If EU wanted to privacy right, the solution would have been a technological one instead of a policy one. The whole GDPR thing was simply a show put on by politicians, nothing more.
Right - my point is that a lot of non-EU businesses over-reacted based on a poor understanding of the GDPR. Maybe their CIO read a blog post about American company X closing themselves to European customers, because they truly did attempt to market to Europeans and didn't think complying was worth it, and said 'Well, it ain't to hard to geo-block the EU' and went for it.
This comment is based on an assumption that the regulation actually achieved beneficial privacy outcomes. It’s arguable been most successful in Access to Data area, and to some extend Data Erasure. But the Consent and Documentation provisions are a complete joke. Most EU data subjects have no idea who’s holding their data, or how/why they have access to it.
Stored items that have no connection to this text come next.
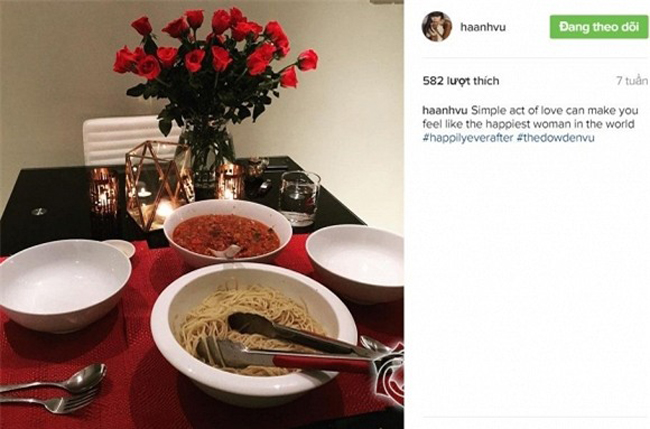The width and height of the screenshot is (650, 429).
Task: Open haanhvu's profile picture avatar
Action: [x=437, y=27]
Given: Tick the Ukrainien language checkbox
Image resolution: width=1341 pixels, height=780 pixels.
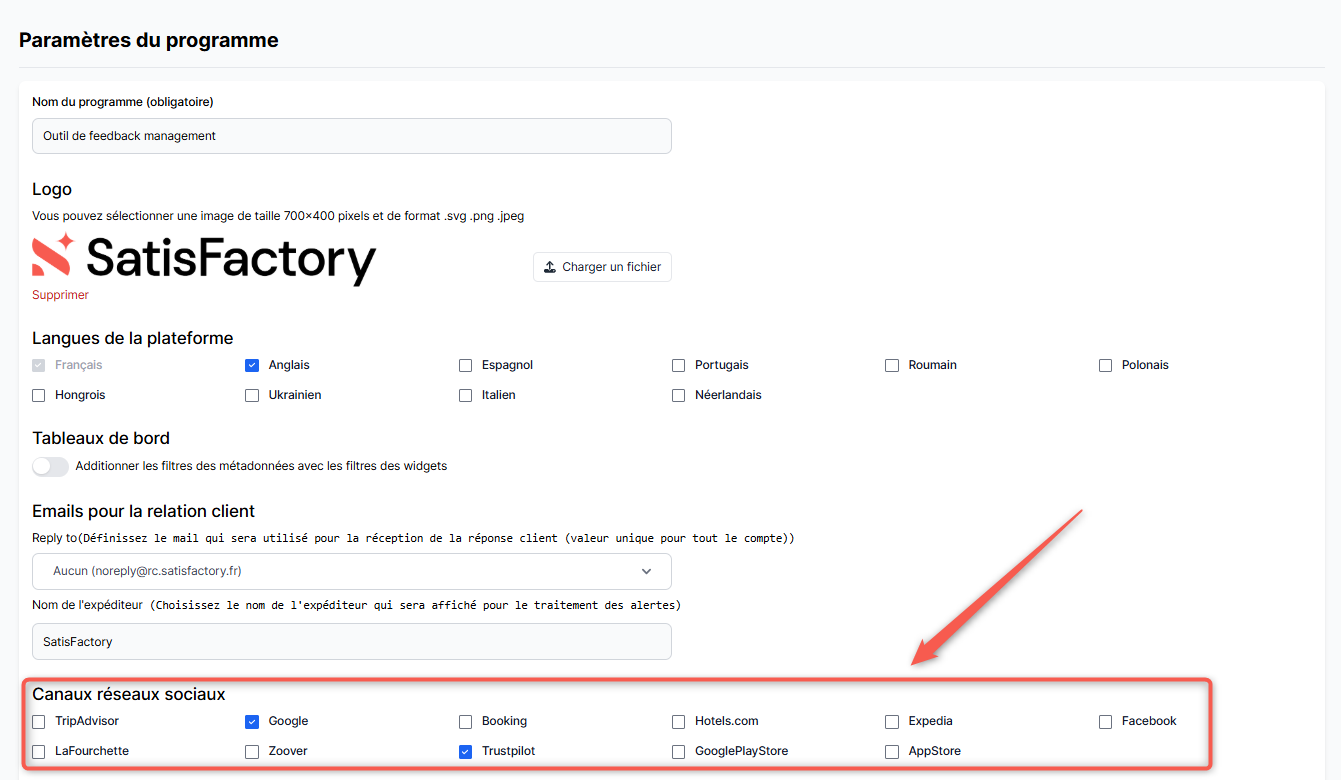Looking at the screenshot, I should click(252, 396).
The only area it’s been truly successful in has been levying fines against foreign companies and restricting access to the EU market. It’s a very successful piece of tariff legislation. Because the compliance strategy from most organizations was either stop trading in the EU, or accept the fines as a cost of business. (edit: there's also a 3rd common compliance strategy, which is just to pretend that since you're not specifically targeting EU data subjects, that you don't have to comply. I believe this is part of the reason that HN ignores the GDPR for instance)
GDPR dramatically reduced venture investments in europe, compared to the US[1]. Protectionism is not something you can do indirectly. It requires certainty and clarity.
I call bullshit. You're now just clasping at straws to make your GDPR phobia justified.
The EU isn't some evil organisation trying to destroy US businesses. And your argument from authority[1] really isn't going to work here either given the number of errors you've already cited on the topic yourself.
There is only so much that can happen with legislation. GDPR has been wonderful, but as far as public opinion goes it has backfired somewhat. I have heard too many people complaining that it’s „pointless because they know everything anyways”. That it’s „Brussels just telling us how to live”.
It’s an extremely delicate task for the EU, easy to sabotage.